Там-то и случилась эта беда. Аж страшно говорить… У Лили от такой жизни или от травок с алкоголем разум тоже помутился. И ей однажды ночью показалось, что Ирочка – демон, пришедший с другой планеты погубить души светлых людей и самой Лили. Тогда она, Лиля, взяла нож и зарезала свою Ирочку. По шее полоснула... Когда опомнилась, поздно оказалось – ни шанса выжить у Ирочки не было. Вот так и очутилась наша Лиля в испанской лечебнице для преступников с психическими отклонениями… Она пишет оттуда письма, кается, говорит, что часто ходит в церковь. Ждёт поселения на свободе, чтобы приносить кому-нибудь добро...»

***
Мерно звучит в начинающихся сумерках голос Галы, шелестят верхушками июньские каштаны, кружится наша Маруся за своим хвостом перед клумбами с разноцветной петуньей. Проходят мимо нас молодые жители двора и четырех пятиэтажек. Они еще не задерживаются на лавочке. Еще не пришло их время – время публичных воспоминаний. А где-то американские ресторанчики, испанские тюрьмы, австралийские широкие берега, суровый Норильск, из которого приехала обалдевшая от истории с Лилей Мария Иноккентьевна… Всё тут, с нами рядом. Земля, она такая маленькая! И все траектории жизней тоже перед нами - вспыхивают, мерцают пунктирно... И переплетаются. Точно - гобелен...
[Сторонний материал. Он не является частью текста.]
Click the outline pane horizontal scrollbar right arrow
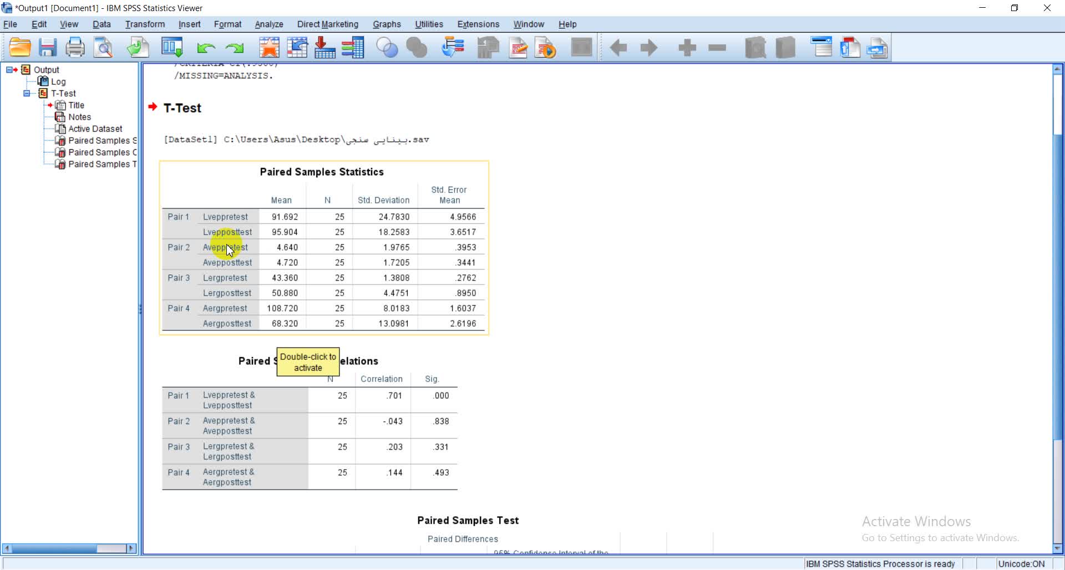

Мы все берем паузу. Что тут сейчас скажешь?

Тяжелы воспоминания... Невольно думаю, что жизнь есть не что иное, как растянутая во времени смерть. Не зря именно вокруг того "гвоздя" все темы моих "лавочниц" вьются.
Но глаз отдыхает на детях - малышах с их розовыми самокатами и зелеными лопатками. Их немного, но они есть, рождаются-таки в нашем старом дворе. Это дети тех, кто снимает здесь квартиры или купил, а не получил бесплатно от доброй железной дороги. Это уже иная генерация - не советской, а рыночной эпохи. Двадцать первого века... И как они пройдут свои жизненные программы, Бог весть.

А Ирочку я тоже хорошо помню – она накануне отъезда в Испанию переписала от руки крупными – по два сантиметра буквами - и выучила на память стихи из моей первой в жизни книжки:
«Сначала надо улыбнуться,
и распахнув свое окно,
в  свой день творения вернуться,
понять, так что же нам дано?
Дано – в задачках мы писали,
чтобы потом искать ответ,
но перечислим мы едва ли
всё то, что дал нам Божий свет:
нам дали веру и надежду,
и душ серебряную нить,
нам дали светлые одежды…
Зачем же черное носить!?»

- А завтра-то великая поминальная! - шепчет мне мамочка.
О, значит, неспроста расвспоминались нынче наши "лавочницы"...

А еще в тот вечер, расходясь, Гала предложила отметить полвека дому. Железнодорожному. В декабре будет, аккурат под Новый Год... Но вспрыснуть это дело можно и раньше.
Женщины дружно согласились.

Ночью мне снились синие, звенящие, бесконечные рельсы...
И улыбающаяся Ирочка с моей книжкой в руках.